There are some limitations that should be acknowledged and addressed regarding this study. First, the research findings reflect the teachers’ perceptions about the influence of school climate on self-efficacy of teachers working in a culturally foreign environment in Abu Dhabi primary schools. Therefore, the external validity might be affected because the researcher may not be able to generalize the results. This might be dealt in future study by involving teachers who work in other Emirates.
Second, questionnaires in this study are cross-sectional, so any conclusions on the directionality of the findings will be condensed by the research design. This might be dealt in future study when such an influence is examined with longitudinal data or with conducting qualitative research inquiries that includes interviews with teachers to provide the essence of their lived experience.

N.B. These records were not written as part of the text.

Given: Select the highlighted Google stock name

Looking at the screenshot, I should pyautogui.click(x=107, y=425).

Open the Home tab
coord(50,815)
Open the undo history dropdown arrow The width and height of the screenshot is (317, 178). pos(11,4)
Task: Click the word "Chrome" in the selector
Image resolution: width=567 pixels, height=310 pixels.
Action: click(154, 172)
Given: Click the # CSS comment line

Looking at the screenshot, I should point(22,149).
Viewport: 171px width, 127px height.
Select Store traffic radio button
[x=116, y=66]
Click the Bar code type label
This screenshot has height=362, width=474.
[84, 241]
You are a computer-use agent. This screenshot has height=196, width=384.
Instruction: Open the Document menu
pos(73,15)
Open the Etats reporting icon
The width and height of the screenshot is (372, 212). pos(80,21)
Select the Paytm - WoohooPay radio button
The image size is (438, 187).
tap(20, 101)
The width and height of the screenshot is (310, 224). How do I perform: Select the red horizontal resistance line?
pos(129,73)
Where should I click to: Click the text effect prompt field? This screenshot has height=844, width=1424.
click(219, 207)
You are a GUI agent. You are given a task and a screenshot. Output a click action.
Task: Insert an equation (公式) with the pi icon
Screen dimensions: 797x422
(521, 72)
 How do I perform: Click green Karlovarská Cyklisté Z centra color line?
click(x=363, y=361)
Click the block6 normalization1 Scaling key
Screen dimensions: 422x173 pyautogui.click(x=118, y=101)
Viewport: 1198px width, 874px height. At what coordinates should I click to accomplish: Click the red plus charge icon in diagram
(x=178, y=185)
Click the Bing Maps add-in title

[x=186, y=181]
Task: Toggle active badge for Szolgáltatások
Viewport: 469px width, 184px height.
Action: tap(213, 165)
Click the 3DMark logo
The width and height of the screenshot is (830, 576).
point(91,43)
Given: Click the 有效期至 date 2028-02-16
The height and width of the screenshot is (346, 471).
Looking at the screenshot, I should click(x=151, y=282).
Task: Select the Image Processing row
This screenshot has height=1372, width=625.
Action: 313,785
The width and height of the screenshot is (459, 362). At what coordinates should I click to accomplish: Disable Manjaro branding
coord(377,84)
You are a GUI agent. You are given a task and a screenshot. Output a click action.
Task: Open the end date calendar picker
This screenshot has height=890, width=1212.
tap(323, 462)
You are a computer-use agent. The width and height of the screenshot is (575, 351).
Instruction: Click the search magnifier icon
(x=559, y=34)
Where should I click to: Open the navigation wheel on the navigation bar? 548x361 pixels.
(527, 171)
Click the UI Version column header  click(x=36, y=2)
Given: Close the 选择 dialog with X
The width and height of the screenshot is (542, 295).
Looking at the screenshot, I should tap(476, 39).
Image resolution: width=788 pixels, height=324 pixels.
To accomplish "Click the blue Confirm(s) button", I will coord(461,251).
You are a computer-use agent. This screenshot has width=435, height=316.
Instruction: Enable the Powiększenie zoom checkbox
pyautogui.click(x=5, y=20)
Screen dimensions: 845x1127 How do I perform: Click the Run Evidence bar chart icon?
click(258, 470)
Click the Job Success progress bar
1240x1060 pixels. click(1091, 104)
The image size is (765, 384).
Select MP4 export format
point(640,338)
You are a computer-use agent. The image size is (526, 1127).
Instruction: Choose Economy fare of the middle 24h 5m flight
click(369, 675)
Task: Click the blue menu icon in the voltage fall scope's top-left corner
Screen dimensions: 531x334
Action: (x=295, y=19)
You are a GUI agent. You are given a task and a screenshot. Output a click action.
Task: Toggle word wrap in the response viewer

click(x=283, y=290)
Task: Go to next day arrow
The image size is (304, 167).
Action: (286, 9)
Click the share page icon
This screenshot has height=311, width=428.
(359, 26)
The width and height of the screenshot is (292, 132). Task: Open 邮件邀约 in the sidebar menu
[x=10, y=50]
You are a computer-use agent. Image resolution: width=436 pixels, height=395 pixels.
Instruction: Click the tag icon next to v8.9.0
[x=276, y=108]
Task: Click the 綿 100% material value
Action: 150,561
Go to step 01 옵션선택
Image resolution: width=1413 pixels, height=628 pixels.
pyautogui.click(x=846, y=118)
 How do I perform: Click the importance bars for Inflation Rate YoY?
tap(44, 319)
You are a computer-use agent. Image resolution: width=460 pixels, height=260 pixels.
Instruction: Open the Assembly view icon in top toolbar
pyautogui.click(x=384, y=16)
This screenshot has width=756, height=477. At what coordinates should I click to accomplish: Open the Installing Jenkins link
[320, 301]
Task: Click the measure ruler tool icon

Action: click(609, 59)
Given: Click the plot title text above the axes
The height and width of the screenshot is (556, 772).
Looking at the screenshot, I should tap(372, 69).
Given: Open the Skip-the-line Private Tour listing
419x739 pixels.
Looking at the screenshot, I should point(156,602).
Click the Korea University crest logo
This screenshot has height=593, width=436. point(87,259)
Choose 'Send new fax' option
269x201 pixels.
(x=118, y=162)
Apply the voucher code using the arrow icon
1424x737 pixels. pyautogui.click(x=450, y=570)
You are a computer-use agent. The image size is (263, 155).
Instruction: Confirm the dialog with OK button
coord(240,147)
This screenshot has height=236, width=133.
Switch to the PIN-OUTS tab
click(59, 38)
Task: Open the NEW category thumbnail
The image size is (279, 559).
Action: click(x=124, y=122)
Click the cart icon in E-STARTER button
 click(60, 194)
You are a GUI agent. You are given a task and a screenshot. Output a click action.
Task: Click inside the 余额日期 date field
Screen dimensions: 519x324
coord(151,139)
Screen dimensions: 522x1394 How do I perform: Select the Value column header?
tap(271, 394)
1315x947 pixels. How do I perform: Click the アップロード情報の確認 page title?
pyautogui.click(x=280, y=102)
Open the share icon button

Future research might also explore the mediating roles of psychological safety, professional trust, and sense of autonomy in the relationship between school climate and teachers’ self-efficacy.
Footnotes
Declaration of Conflicting Interests
The author declared no potential conflicts of interest with respect to the research, authorship, and/or publication of this article.
Funding
The author disclosed receipt of the following financial support for the research, authorship, and/or publication of this article: Funding for this research was provided through the United Arab Emirates University Program for Advanced Research (UPAR) grant round 2018 – 2019.